May 22, 2020
Genre/Categories: YA contemporary fiction, novel in free verse, family secrets, siblings, grief, diversity
*This post contains Amazon affiliate links.
Papi and his two families…
Papi spends summers in the Dominican Republic with his daughter, Camino, and her aunt who is Camino’s guardian since Camino’s mother died. Papi spends the remainder of the year in New York City with his wife and daughter, Yahaira. Camino and Yahaira do not know about each other and they both love their Papi. One day, Papi’s plane crashes as he’s on his way to the Dominican Republic and the girls find out about each other. Should they get acquainted? Should they even meet? Can they become true sisters? Can the families forgive Papi and embrace new family members?

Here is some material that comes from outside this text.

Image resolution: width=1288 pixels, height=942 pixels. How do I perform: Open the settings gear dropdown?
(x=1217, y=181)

In case you might want to know, Acevedo always includes LGBTQ representation in her stories.
The Writing: Clap When You Land is the third book I’ve read by Elizabeth Acevedo. (With the Fire on High and Poet X are the others). I appreciate her beautiful prose and poignant YA storylines. Clap When You Land is told from alternating points of view from Camino’s and Yahaira’s perspectives. It was challenging at first to track the dual POVs. The POV of each chapter is indicated in the chapter titles but it was a bit obscure at first until I caught on that both girls’ names are listed with an airplane pointing to the girl whose POV we’re reading from. After many pages, I stopped reading and started from the beginning so that I could properly interpret the chapter titles and get to know the sisters. Perhaps I just read too fast! However, it’s helpful to know this before you begin reading!
Themes: I appreciate the poignant themes in Clap When You Land that include found family, grief, loss, hurtful family secrets, reconciliation, healing, siblings, girls at risk, and forgiveness.

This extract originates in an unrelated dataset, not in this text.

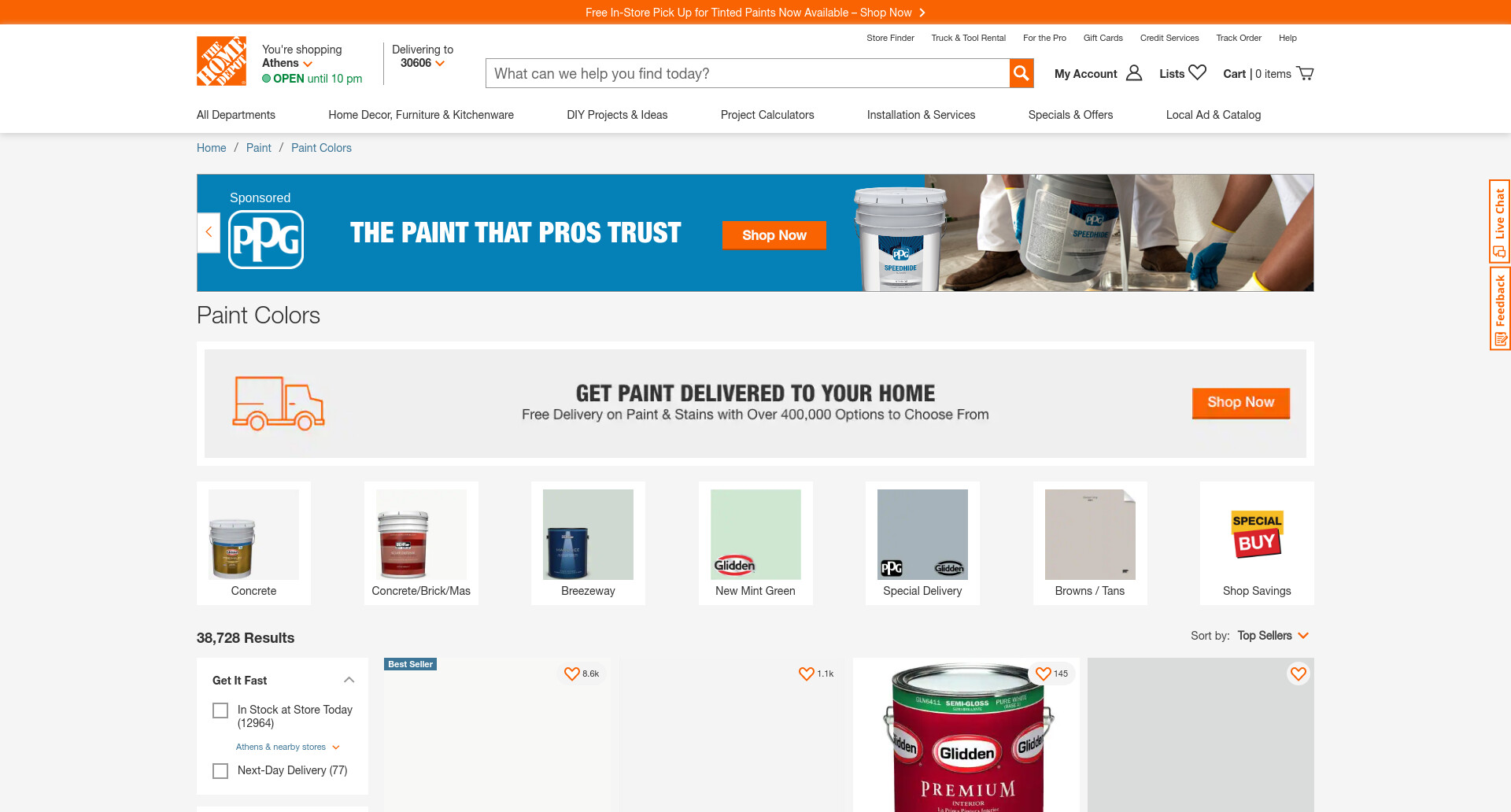
Task: Open the shopping cart icon
Action: click(x=1305, y=73)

Recommend: I thoroughly enjoyed Clap When You Land and can recommend it for fans of Elizabeth Acevedo, for YA readers, for those who appreciate compelling and thoughtful themes that include found family, grief, and sibling relationships. For parents wondering if this is appropriate for younger teens, I would say 14+ (minimal profanity and sexual content).
If this is important to know, Acevedo always includes LBGTQ representation.
Related: With the Fire on High review.
My Rating: 4.5 Stars
Meet the Author, Elizabeth Acevedo
ELIZABETH ACEVEDO is a New York Times bestselling author of The Poet X and With the Fire on High. Her critically-acclaimed debut novel, The Poet X, won the 2018 National Book Award for Young People’s Literature. She is also the recipient of the Printz Award for Excellence in Young Adult Fiction, the CILIP Carnegie Medal, and the Boston Globe-Hornbook Award. Additionally, she was honored with the 2019 Pure Belpré Author Award for celebrating, affirming, and portraying Latinx culture and experience.
Her books include Beastgirl & Other Origin Myths (YesYes 2016), The Poet X (HarperCollins, 2018), & With The Fire On High (HarperCollins, 2019).
She holds a BA in Performing Arts from The George Washington University and an MFA in Creative Writing from the University of Maryland. Acevedo has been a fellow of Cave Canem, Cantomundo, and a participant in the Callaloo Writer’s Workshops. She is a National Poetry Slam Champion, and resides in Washington, DC with her love.